The new banks and the initiatives of older private and state-owned banks have led to the revolution, Rajan said.
NPCI has been working on UPI since February 2015 under the guidance of Nandan Nilekani, co-founder of Infosys Ltd and former chairman of the Unique Identification Authority of India.
The new interface is built on the same infrastructure as the Immediate Payment Service (IMPS), which is currently used by banks for real-time transfer of cash. Though the transaction limit for IMPS is Rs.2 lakh per transaction, for UPI the limit has been set at Rs.1 lakh .
“Payments have evolved in different ways. You had a card system, mobile money, Internet e-wallets. But completely mobile interoperable person-to-person instant real time with push and pull really didn’t exist anywhere. So I think that is where this is a leapfrog,” Nilekani said at the launch.
Nilekani added that UPI takes the IMPS platform—on which about Rs.2.4 trillion of transactions are conducted annually—a step further. “IMPS did not have an easy debit capability. That is being addressed by this platform,” said Nilekani, adding that just as IMPS had scaled up quickly over the last five years and has nearly 50% share of the remittance market, UPI will soon become an important payment platform for all merchants.
With the platform going live, the onus now shifts to banks to market and communicate the benefits of using UPI to their customers. Over time, bankers see applications based on UPI becoming the norm.
“It is going to make small value payments more electronic. I think what UPI can do is bring next innovation such as e-payments on delivery,” said Chanda Kochhar, managing director and chief executive officer (CEO) of ICICI Bank Ltd. “I see this becoming really a preferred option for payment for both customers and the merchants.”
The real benefit of UPI will be in digitizing last-mile payments, said Sachin Bansal, co-founder, Flipkart.
“In a lot of ways, cash on delivery and wallets exists in the interim until we find the final version (of payments). We are hoping that UPI will solve the last-mile final gap and make our experience for users a magical one,” Bansal said.
Earlier this month, Flipkart acquired PhonePe Internet Pvt. Ltd, which is working on a UPI-based payments solution.
“PhonePe’s mission is to significantly improve the online and offline digital payments experience for millions of Indian customers. We are really excited to merge with Flipkart and get access to one of the largest consumer bases in the country, which will allow us to realize our vision at a much larger scale,” PhonePe CEO Sameer Nigam said on 1 April, when Flipkart announced it will buy the company.

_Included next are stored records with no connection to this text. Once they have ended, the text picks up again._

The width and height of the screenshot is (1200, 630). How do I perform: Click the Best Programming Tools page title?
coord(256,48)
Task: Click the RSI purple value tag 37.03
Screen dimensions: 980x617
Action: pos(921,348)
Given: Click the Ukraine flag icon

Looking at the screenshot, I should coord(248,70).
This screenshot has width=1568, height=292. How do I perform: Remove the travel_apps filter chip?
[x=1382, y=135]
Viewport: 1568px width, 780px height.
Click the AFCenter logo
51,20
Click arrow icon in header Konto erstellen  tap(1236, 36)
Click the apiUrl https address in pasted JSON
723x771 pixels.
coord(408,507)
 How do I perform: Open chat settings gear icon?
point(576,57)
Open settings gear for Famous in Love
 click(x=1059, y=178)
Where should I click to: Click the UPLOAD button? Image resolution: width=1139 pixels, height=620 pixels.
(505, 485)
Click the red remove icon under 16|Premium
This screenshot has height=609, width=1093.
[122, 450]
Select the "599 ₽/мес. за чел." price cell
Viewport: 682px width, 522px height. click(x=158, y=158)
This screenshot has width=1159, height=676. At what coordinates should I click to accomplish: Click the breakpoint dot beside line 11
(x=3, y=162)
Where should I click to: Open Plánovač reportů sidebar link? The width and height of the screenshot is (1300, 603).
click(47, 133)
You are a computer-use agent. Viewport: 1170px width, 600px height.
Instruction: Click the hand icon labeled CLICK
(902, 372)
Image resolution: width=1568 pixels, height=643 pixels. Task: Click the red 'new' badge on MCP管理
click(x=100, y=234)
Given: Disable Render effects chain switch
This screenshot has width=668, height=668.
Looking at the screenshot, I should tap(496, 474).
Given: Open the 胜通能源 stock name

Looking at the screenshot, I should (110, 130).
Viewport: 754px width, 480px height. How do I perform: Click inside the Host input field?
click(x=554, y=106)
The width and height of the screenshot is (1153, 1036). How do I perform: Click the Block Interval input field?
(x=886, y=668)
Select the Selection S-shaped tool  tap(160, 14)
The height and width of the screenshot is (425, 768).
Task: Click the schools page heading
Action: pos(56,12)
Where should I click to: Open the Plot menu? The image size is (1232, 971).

“Payments has been one of the biggest hurdles for mass adoption of online shopping in India. UPI has the potential of transforming the entire payments ecosystem in the country,” Flipkart CEO Binny Bansal said on 1 April.
Shikha Sharma, managing director and CEO, Axis Bank Ltd, considers UPI the WhatsApp moment for payments in India.
“Just as Aadhaar has become the base for a lot of policy reform, I think UPI has the potential to dramatically change the payments landscape. The fact that you have a low-cost acquiring solution which is safe can dramatically propagate merchant acquiring across the country,” Sharma said.
The impact of UPI on electronic wallets is to be seen. Some people say it could mean the end for wallets—a transitory step between traditional payments mechanisms and a full-fledged digital one such as UPI—while others say it will simply make it easier to own and operate wallets.
Rajan sounded a note of caution as well and asked banking entities to improve grievance redressal systems and use technologies such as UPI to expand access to formal financial channels.
“Somewhere along this chain, a transaction may go wrong. We hope that happens rarely, but it could go wrong,” he warned, adding that NPCI should now work towards protecting the system from security breaches and fraudulent transactions.
Apart from this, the focus should also be towards bringing in those outside the payments universe and those without smartphones, added Rajan.